1. Beginner foundation: Understand basic geometry concepts, such as points, lines, and planes.
2. Core rules: Learn the formulas for the surface area of a rectangular prism and a cylinder.
3. Practice: Practice calculating surface areas using the formulas.
4. Timed drills: Practice calculating surface areas under timed conditions.
5. Mock tests: Take mock tests to assess your knowledge and identify areas for improvement.

Related Topics

• Volume of three-dimensional shapes: This topic is closely related to surface area, as the volume of a shape is often used to calculate its surface area.

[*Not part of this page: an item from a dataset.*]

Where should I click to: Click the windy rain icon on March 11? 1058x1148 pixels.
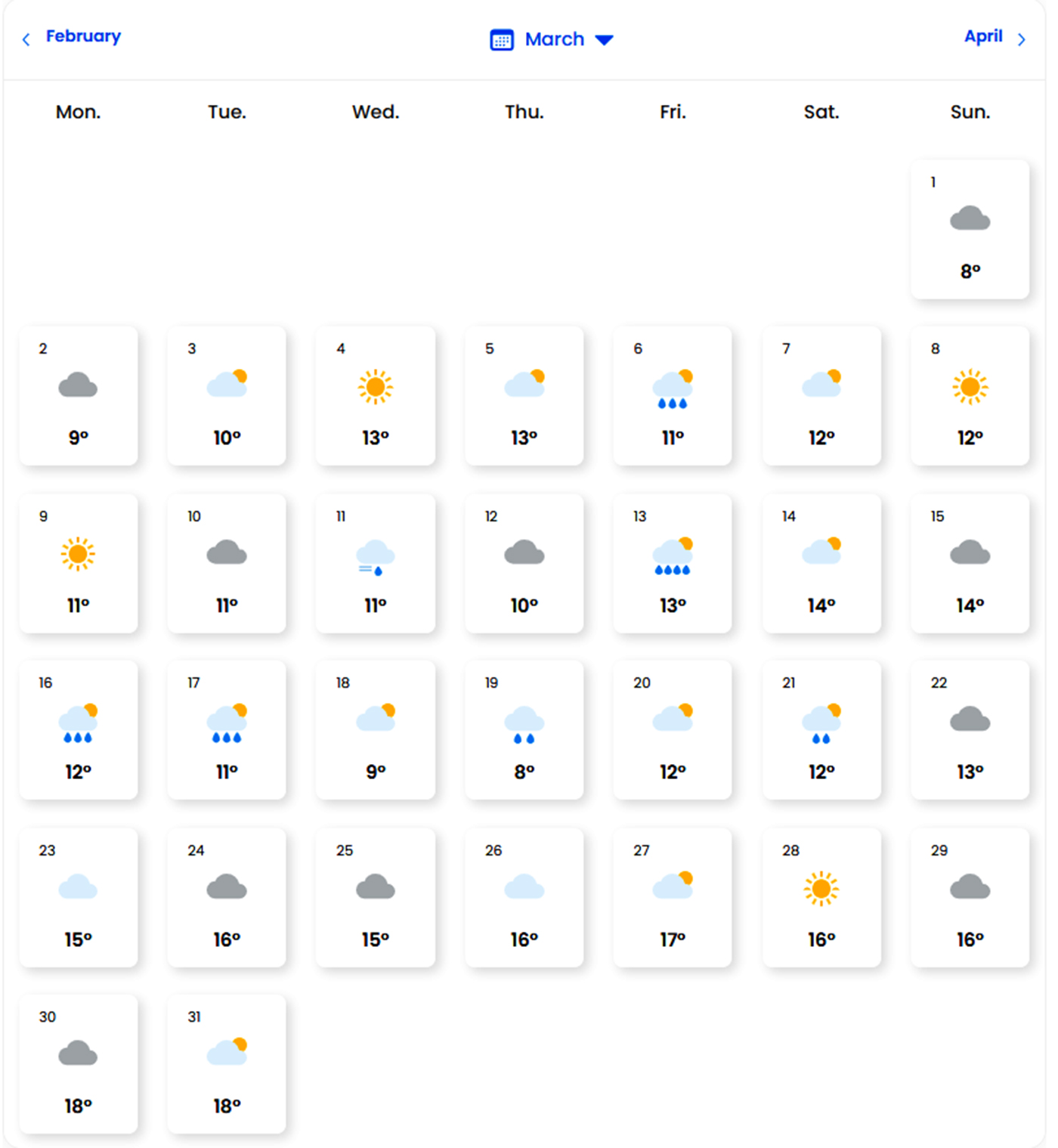[x=376, y=557]
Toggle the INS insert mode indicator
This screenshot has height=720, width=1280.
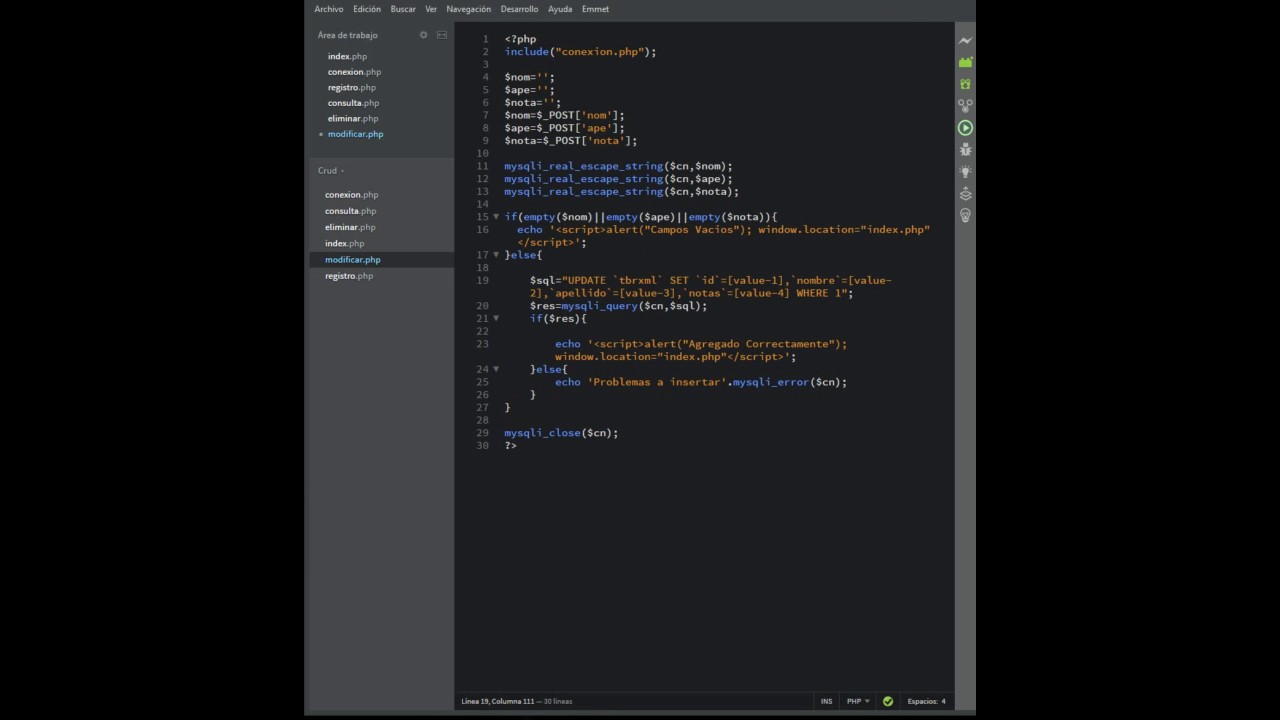(x=826, y=701)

• Perimeter and area of two-dimensional shapes: This topic is also closely related to surface area, as the perimeter and area of a two-dimensional shape are often used to calculate its surface area.
• Geometry of three-dimensional shapes: This topic is closely related to surface area, as it involves understanding the properties of three-dimensional shapes.